The problems get worse as the story continues. Historically, the German nuclear program was unable to produce a bomb. The idea that they can jump to building a working device – and then slipping it to Moscow to blow up Stalin – is implausible, to say the least. Conroy hand-waves desperately here, assuming that we won’t notice. At the end of the story, it seems that the West has managed to take all of Germany – with the Poles still under Russian domination. Quite why the Russians fell apart so quickly is beyond me. A case could be made that Moscow falling in 1942 would have crippled the USSR, but the situation was different in 1944.

There’s also the issue of international politics. It is true that both Britain and France had reservations about fighting to the bitter end. However, it is unlikely that either of them would have resorted to considering deals with Himmler. The French Communists might have risen against the Free French on Moscow’s command, but frankly I’m not convinced that that would have won them any friends.

Assuming that the POD works, what is likely to happen? The chances are that the Germans would certainly manage to stall the Allies for much longer, but their ability to take the offensive would be very limited. Why? The Allies (mainly the USAAF, but the RAF as well) had overwhelming air superiority. They could (and did) hammer the Germans from the air, despite German jet fighters that were (in theory) superior to anything the Allies had. (The Germans might have done better if they’d diverted resources to more propeller aircraft than jet fighters.) However, the war would have ended only a few months after OTL.

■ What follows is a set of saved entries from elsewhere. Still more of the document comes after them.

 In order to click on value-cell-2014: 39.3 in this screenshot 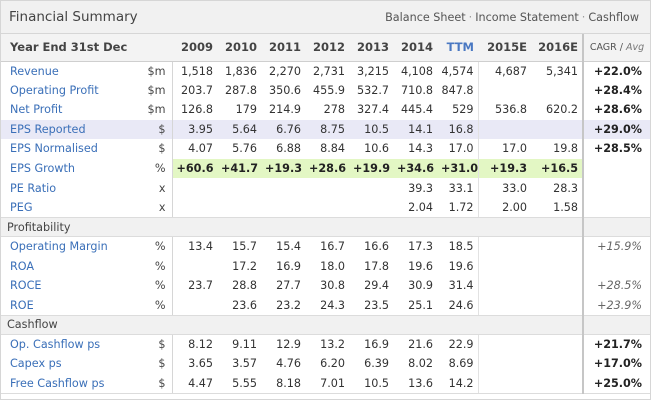, I will do `click(421, 188)`. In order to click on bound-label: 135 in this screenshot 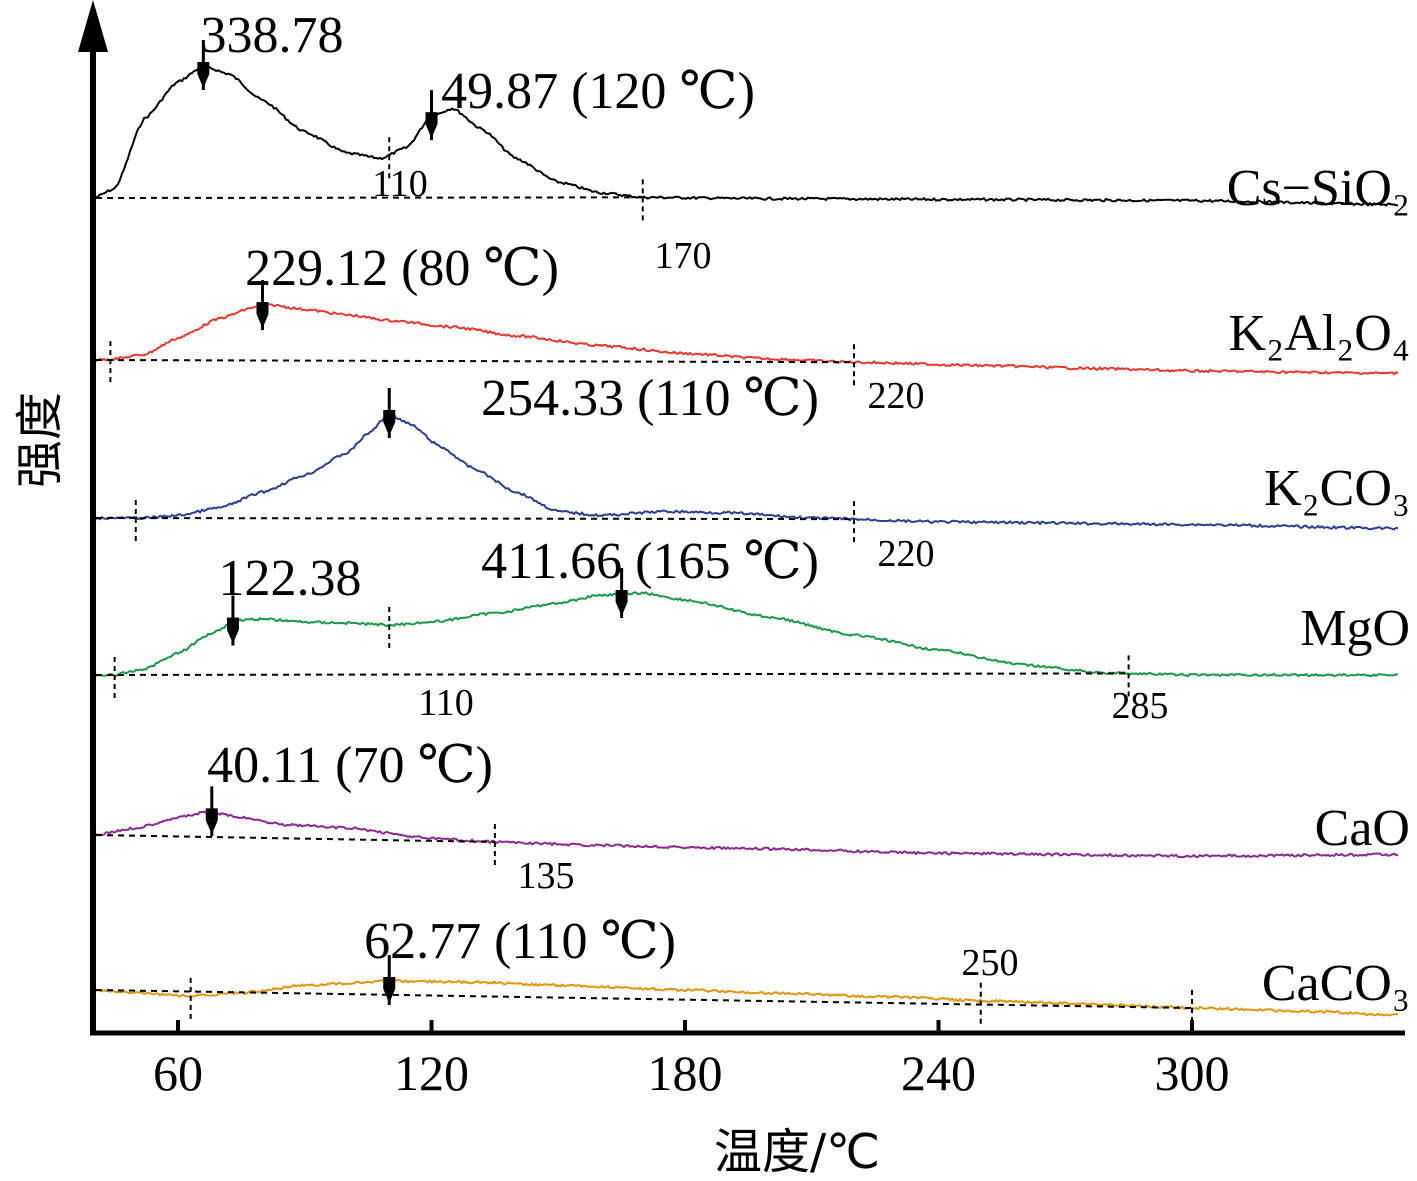, I will do `click(546, 876)`.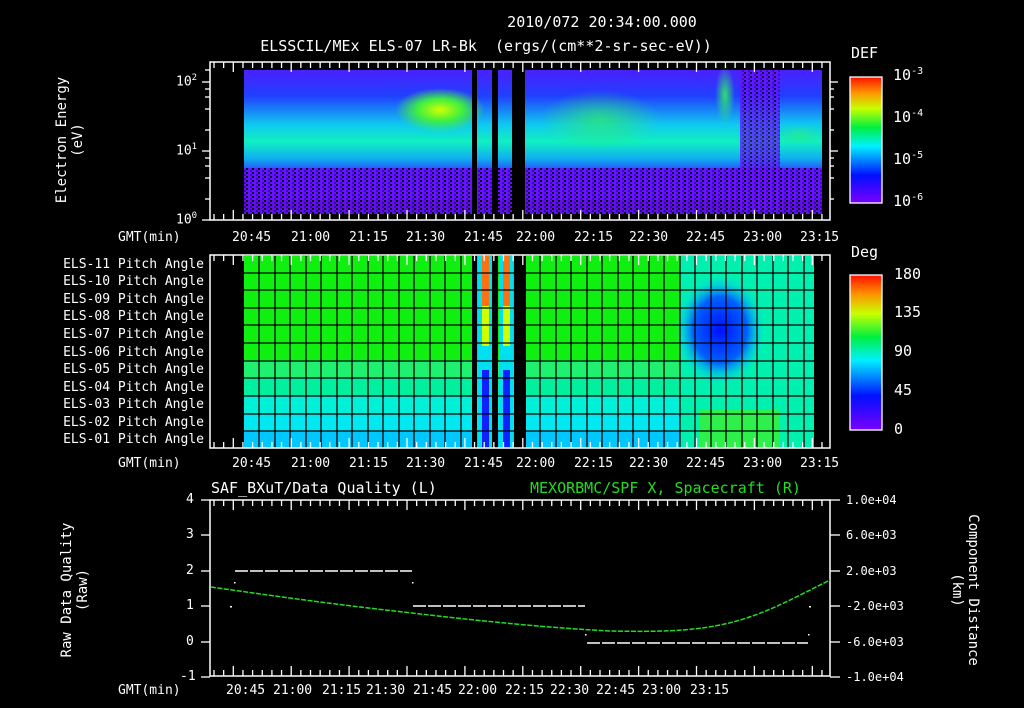 Image resolution: width=1024 pixels, height=708 pixels. Describe the element at coordinates (973, 590) in the screenshot. I see `panel3-right-ylabel-line1: Component Distance` at that location.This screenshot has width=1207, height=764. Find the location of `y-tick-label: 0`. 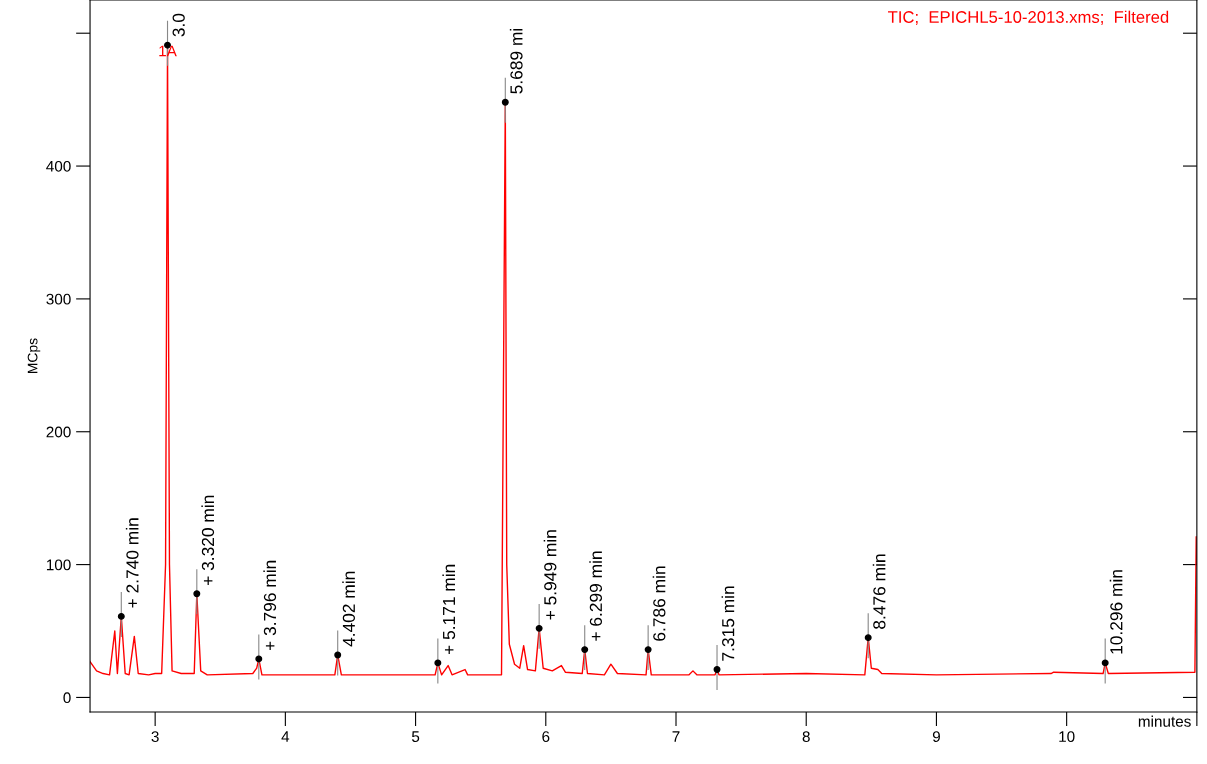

Why? Unlike the German program, the American nuclear program produced a working nuclear bomb. If Germany had held out a few months longer, the US would have started dropping atomic bombs on Germany. I assume that the German generals would have been smart enough to overthrow Himmler’s regime and surrender to the West. That would have opened up a whole new can of worms – a fitting place for a story.

The plotline of this story is familiar. It is very like Fox on the Line and Fox at the Front, which – IMHO – explored the possibilities far better. Overall, Himmler’s War is worth one read, if you can put your doubts aside. But it doesn't deserve more than that. The author’s 1901 was a much better read.